ふと見上げた夜空に、まんまるの月が浮かんでいた。
そんな夜は、すこしだけ立ち止まってみませんか。月の満ち欠けは、昔から暦の節目として使われてきました。満月の夜を「ここまでの自分を振り返る日」と決めてしまうのも、いいものです。
今日は、満月の夜にしてみたい、ひとつの問いかけのお話です。
満月は、振り返りの合図
新しいことを始めるよりも、ここまでの道のりを振り返る。満月は、そんな時間に向いている節目だと思っています。
問いかけは、ひとつだけで十分です。
あなたは今、自分が満足できる場所にいますか? 環境も、人間関係も含めて。
すぐに「はい」と言えなかった方は、もうすこしだけ、お付き合いください。
満足できないとき、自分を隠していないか
今の状況に満足できていないとき、その奥には「自分を隠して生きている」ことが潜んでいるのかもしれません。

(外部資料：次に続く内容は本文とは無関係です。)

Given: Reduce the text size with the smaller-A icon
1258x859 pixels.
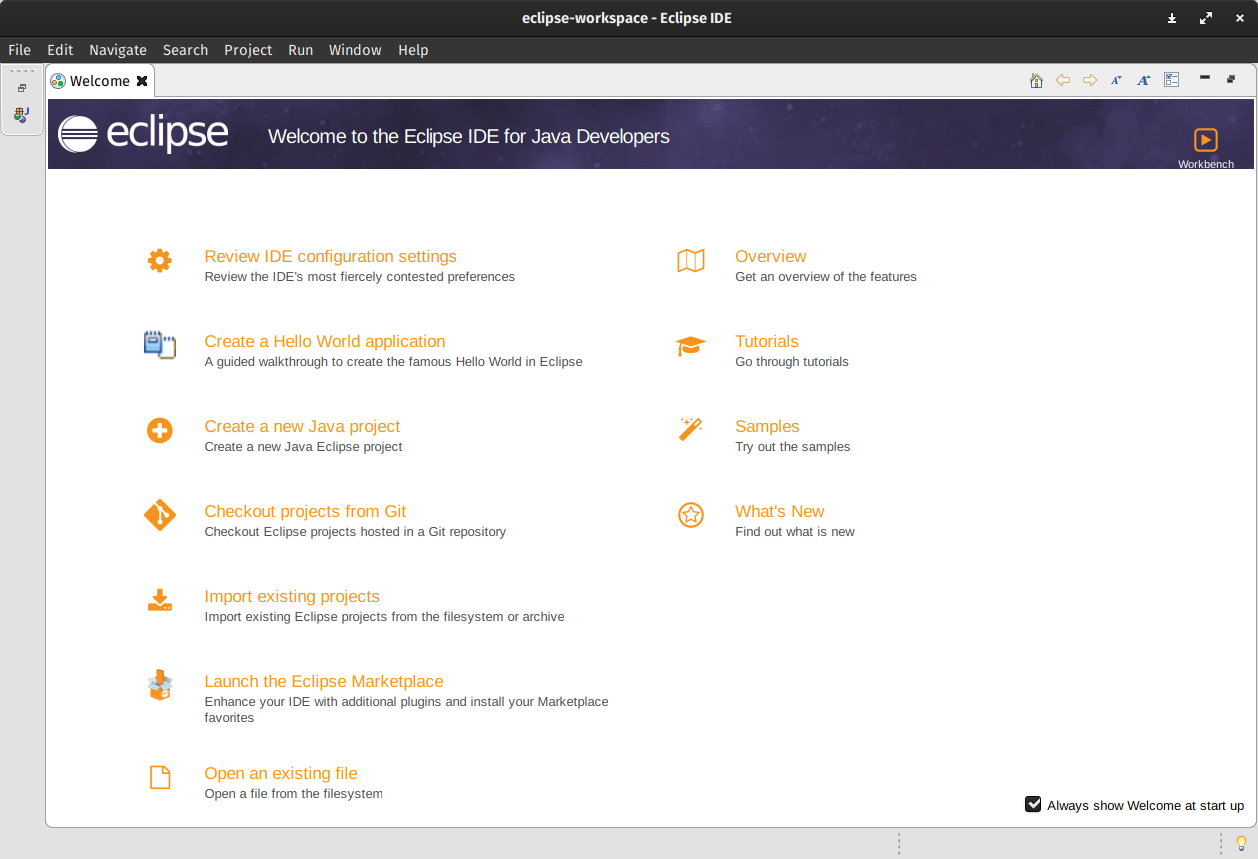Looking at the screenshot, I should click(x=1115, y=79).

言いたいことがあるのに、言えない。本当は気が進まないのに、我慢してやっている。
心当たりがあるなら、満月の夜に、その気持ちをいったん全部吐き出してみてください。紙に書くのでも、ひとりごとでも構いません。
気づいているのに、気づかないふり
自分を隠すのには、いくつかの形があります。
- - 気づいているけれど、気づかないふりをする
- - 気づいているけれど、「そんな自分を出してはいけない」と思っている
どちらも、思っている以上に体力の要ることです。隠し続けたまま走っていると、心も身体も、すこしずつ重たくなっていきます。
心の声を、聞いてみる
吐き出した言葉を、ゆっくり眺めてみましょう。
自分は、こう思っていたんだな。こうだったから、しんどかったんだな。本当は、こうしたかったんだな。
そうやって心の声を聞いていくと、出てきた本音が「思っていた自分」と全然違うことがあります。それでも、大丈夫。私は私、あなたはあなたです。
居心地のいいものを、選びなおす
本音が見えてきたら、選びなおしてみましょう。
環境も、人間関係も、毎日着る洋服でさえも。「こうあるべき」ではなく、自分が居心地よくいられるものを選んでいいのです。
満月の夜の振り返りは、その小さな選びなおしの入り口になります。今ここで振り返っておくと、ここからの半年が、すこし軽やかになります。
まとめ——月とともに、自分の手入れを
彩石屋では、満月の夜を「石を休ませ、手入れをする日」としてもお話ししています。
それなら、石の持ち主であるあなた自身にも、同じ手入れの時間を。月を見上げて、深呼吸をして、ここまでの自分をねぎらってください。
月は満ちて、欠けて、また満ちます。同じように、あなたの選びなおしの機会も、生きているかぎり何度でも巡ってきます。
次の満月の夜が、あなたにとって、自分へ戻る夜になりますように。